Records from a dataset
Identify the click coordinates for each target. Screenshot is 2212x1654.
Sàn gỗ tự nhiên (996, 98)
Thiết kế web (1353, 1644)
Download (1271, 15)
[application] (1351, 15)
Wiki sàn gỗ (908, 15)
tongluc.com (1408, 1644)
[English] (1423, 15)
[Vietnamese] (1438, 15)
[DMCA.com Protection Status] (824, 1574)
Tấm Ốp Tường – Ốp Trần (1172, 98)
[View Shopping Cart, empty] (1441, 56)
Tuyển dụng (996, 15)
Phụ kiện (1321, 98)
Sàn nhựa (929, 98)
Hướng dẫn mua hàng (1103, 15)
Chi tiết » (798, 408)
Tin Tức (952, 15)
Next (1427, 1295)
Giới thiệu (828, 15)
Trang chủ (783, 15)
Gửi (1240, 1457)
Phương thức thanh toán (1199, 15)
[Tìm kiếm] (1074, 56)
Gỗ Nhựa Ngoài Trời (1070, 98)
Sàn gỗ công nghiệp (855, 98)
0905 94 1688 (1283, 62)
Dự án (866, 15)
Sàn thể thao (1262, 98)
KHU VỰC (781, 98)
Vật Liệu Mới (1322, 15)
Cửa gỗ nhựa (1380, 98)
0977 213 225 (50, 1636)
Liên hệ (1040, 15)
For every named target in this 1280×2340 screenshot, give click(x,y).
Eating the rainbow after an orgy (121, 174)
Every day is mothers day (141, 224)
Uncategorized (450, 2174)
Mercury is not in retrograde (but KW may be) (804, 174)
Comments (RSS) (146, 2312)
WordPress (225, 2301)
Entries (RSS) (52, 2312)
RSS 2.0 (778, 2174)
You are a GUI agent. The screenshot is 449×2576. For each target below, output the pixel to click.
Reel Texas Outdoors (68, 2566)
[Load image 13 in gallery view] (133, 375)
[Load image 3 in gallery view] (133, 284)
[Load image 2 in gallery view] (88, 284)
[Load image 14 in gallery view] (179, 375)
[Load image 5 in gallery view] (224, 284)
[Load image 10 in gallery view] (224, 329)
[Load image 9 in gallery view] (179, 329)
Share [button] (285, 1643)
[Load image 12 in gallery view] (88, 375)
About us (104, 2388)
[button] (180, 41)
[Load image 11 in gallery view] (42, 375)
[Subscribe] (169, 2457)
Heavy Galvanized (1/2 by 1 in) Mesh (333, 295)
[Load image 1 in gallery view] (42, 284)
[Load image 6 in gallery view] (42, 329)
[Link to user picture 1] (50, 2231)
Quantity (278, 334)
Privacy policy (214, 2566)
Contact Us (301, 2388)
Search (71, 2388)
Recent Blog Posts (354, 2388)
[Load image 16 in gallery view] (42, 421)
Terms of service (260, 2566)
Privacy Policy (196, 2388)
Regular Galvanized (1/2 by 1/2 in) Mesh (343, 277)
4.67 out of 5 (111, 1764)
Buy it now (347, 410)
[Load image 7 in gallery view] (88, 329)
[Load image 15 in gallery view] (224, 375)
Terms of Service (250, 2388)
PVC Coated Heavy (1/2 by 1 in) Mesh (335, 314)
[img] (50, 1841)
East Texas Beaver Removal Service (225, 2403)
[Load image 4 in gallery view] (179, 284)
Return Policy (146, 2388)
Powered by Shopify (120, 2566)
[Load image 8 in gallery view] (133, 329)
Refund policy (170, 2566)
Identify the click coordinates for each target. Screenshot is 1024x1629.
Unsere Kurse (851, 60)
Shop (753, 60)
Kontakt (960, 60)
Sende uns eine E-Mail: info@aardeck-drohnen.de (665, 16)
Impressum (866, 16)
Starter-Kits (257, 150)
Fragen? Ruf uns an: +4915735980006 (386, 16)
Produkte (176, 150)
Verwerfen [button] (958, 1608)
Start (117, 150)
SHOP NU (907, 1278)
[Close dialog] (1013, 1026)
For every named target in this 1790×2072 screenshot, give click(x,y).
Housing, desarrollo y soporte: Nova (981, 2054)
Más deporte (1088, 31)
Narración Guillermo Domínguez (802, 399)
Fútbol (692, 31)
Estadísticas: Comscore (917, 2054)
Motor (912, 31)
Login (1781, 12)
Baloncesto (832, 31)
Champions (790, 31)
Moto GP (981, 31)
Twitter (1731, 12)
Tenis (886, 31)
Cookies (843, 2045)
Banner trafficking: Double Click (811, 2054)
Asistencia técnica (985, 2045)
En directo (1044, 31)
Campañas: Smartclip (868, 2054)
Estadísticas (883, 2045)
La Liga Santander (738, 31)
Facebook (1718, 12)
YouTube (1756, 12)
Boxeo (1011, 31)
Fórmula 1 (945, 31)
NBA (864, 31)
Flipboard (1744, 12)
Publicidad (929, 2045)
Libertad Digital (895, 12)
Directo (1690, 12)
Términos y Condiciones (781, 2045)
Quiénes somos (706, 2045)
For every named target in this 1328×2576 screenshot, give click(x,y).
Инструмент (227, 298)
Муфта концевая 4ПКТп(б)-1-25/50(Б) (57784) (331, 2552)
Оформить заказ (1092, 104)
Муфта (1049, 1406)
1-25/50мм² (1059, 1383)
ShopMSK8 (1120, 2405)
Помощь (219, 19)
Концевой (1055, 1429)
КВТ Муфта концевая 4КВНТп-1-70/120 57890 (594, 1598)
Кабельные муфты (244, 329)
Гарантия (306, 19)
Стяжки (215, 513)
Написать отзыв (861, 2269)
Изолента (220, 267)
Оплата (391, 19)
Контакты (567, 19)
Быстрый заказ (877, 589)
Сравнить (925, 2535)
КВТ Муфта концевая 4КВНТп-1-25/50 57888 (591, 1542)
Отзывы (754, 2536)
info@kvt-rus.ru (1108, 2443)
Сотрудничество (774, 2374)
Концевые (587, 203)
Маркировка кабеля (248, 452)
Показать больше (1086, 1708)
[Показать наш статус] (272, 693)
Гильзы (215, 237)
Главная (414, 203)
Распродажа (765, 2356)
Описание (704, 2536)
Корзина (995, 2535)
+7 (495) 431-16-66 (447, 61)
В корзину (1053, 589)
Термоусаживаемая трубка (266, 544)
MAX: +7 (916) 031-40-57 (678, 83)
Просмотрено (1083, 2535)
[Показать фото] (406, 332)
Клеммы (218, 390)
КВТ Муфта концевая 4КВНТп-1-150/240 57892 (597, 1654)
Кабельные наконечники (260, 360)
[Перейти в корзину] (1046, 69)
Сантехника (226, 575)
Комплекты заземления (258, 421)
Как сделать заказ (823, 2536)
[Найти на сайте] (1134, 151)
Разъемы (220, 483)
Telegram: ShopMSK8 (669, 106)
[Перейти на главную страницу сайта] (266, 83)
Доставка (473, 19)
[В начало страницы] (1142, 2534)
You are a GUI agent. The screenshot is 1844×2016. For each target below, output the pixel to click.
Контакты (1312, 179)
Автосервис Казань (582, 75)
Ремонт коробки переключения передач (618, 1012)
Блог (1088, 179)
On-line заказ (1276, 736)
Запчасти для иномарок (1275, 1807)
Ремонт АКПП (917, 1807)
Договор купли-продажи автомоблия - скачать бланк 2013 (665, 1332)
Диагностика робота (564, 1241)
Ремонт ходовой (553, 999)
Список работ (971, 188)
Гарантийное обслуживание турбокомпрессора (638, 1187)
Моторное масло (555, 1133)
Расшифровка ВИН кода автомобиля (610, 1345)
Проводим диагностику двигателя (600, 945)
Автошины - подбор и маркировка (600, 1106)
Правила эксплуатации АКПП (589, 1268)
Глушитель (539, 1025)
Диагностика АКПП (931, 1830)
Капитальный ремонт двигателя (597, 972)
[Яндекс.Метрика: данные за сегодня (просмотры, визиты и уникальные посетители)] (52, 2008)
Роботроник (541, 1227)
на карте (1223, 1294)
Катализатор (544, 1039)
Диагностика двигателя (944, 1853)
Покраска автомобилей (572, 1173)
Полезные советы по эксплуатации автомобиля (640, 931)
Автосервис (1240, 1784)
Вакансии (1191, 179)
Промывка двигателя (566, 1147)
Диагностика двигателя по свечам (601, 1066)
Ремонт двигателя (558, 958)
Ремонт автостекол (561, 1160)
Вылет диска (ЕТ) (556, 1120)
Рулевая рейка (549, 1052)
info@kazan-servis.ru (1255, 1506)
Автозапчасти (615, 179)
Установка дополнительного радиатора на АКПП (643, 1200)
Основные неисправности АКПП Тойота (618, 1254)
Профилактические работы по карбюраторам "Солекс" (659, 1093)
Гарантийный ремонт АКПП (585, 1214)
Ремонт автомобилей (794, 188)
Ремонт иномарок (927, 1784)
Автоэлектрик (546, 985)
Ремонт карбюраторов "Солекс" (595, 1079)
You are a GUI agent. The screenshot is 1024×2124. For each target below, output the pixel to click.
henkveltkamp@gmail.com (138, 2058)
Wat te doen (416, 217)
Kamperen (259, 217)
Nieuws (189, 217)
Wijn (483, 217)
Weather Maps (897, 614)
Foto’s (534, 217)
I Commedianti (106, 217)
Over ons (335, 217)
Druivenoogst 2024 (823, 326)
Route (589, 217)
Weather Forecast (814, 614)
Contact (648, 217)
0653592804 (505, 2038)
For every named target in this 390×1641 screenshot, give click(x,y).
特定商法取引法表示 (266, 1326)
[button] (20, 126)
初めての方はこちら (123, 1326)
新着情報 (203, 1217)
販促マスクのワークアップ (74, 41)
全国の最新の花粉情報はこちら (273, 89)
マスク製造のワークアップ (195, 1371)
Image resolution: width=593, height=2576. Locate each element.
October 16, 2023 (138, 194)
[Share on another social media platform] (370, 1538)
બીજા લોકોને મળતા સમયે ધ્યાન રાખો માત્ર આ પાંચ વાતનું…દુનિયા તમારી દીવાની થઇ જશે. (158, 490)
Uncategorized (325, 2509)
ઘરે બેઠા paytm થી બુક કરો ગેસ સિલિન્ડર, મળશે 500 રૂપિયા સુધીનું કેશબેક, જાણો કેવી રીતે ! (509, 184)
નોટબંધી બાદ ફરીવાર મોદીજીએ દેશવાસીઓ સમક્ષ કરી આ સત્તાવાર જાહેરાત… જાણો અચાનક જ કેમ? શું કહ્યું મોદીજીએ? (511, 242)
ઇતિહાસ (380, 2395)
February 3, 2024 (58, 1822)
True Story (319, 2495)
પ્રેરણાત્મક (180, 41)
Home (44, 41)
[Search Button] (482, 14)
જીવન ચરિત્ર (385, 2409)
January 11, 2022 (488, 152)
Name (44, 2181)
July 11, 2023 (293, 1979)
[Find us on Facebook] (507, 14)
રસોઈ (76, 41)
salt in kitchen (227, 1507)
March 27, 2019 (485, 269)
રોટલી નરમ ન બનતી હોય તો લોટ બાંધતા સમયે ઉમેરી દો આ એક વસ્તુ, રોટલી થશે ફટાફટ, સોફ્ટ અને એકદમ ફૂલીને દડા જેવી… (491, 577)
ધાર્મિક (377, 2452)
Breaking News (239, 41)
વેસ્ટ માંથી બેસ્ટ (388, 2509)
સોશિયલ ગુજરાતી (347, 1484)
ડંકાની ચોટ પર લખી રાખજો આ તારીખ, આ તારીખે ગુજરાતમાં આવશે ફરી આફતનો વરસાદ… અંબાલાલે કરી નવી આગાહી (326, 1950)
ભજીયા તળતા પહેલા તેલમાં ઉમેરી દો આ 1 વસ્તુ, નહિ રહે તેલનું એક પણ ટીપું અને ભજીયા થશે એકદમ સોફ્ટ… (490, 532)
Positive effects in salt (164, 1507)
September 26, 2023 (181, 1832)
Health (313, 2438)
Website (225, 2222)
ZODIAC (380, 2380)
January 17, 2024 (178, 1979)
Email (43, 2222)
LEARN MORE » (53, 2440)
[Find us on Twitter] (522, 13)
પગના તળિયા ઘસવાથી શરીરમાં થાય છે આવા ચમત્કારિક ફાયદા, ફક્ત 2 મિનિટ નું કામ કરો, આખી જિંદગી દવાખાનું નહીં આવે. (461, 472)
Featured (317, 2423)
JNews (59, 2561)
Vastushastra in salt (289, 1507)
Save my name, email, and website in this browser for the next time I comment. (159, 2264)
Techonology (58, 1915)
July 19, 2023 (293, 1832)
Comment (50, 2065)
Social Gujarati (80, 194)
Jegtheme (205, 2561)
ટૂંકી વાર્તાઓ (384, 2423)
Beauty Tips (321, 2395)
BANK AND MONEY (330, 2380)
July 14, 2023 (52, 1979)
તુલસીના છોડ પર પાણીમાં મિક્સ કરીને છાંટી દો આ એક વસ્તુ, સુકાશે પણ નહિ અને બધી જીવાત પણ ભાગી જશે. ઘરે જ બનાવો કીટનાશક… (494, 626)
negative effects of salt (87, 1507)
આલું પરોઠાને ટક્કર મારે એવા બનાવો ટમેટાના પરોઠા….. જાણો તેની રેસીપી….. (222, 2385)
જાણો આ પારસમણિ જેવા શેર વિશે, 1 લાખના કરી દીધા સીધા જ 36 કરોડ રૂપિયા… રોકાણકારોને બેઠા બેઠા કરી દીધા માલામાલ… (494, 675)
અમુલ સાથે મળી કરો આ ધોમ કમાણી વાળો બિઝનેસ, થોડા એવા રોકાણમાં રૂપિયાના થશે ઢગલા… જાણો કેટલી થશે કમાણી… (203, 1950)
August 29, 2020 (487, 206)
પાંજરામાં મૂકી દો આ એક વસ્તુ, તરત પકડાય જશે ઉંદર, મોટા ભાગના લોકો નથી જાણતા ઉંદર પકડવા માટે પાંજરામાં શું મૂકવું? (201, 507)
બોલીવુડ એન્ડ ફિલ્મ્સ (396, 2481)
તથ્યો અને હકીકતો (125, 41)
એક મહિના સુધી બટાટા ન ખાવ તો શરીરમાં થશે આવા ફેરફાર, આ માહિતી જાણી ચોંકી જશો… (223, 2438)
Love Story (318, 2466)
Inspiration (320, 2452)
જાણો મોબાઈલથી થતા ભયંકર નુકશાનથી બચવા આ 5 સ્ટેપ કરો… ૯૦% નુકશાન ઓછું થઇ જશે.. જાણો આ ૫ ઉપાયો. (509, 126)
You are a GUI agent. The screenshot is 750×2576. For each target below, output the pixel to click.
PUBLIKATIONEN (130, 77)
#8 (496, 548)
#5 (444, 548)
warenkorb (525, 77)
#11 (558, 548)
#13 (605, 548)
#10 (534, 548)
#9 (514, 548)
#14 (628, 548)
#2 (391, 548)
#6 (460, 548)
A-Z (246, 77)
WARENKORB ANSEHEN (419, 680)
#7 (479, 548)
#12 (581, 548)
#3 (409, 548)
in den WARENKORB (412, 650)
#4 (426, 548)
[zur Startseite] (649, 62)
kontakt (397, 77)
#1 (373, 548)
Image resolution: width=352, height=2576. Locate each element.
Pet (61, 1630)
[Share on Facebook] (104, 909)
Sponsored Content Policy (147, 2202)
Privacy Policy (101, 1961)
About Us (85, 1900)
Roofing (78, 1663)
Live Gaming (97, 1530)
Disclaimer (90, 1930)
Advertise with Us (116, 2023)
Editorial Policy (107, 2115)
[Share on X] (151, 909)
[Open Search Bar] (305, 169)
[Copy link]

» Problem description
The first line of the records and every line down to the line with "Vật Liệu Mới (1322, 15)" must be quoted exactly; leave out all else.

» Exercise answer
Identify the click coordinates for each target. Screenshot is 2212x1654.
Sàn gỗ tự nhiên (996, 98)
Thiết kế web (1353, 1644)
Download (1271, 15)
[application] (1351, 15)
Wiki sàn gỗ (908, 15)
tongluc.com (1408, 1644)
[English] (1423, 15)
[Vietnamese] (1438, 15)
[DMCA.com Protection Status] (824, 1574)
Tấm Ốp Tường – Ốp Trần (1172, 98)
[View Shopping Cart, empty] (1441, 56)
Tuyển dụng (996, 15)
Phụ kiện (1321, 98)
Sàn nhựa (929, 98)
Hướng dẫn mua hàng (1103, 15)
Chi tiết » (798, 408)
Tin Tức (952, 15)
Next (1427, 1295)
Giới thiệu (828, 15)
Trang chủ (783, 15)
Gửi (1240, 1457)
Phương thức thanh toán (1199, 15)
[Tìm kiếm] (1074, 56)
Gỗ Nhựa Ngoài Trời (1070, 98)
Sàn gỗ công nghiệp (855, 98)
0905 94 1688 (1283, 62)
Dự án (866, 15)
Sàn thể thao (1262, 98)
KHU VỰC (781, 98)
Vật Liệu Mới (1322, 15)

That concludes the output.